§ Exercise instructions: Read through the listing, and wherever a line holds the word "Click", return it.

§ Supplied information:
BEGIN
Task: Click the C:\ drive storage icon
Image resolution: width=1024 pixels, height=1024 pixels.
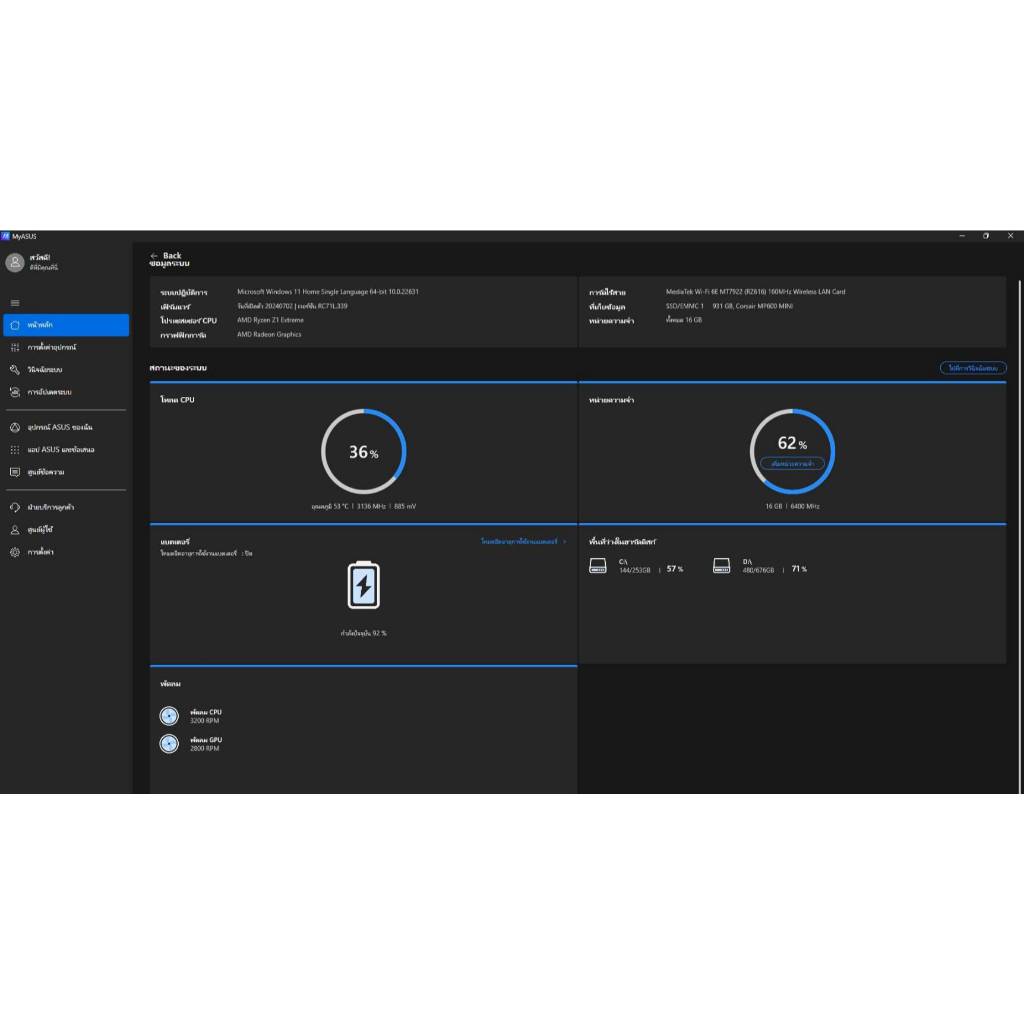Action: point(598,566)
END
BEGIN
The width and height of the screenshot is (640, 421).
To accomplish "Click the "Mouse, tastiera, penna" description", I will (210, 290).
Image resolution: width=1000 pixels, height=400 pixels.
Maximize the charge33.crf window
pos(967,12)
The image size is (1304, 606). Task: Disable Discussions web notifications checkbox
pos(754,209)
END
§ Output for this exercise:
Task: Click the C:\ drive storage icon
To accomplish "Click the "Mouse, tastiera, penna" description", I will (210, 290).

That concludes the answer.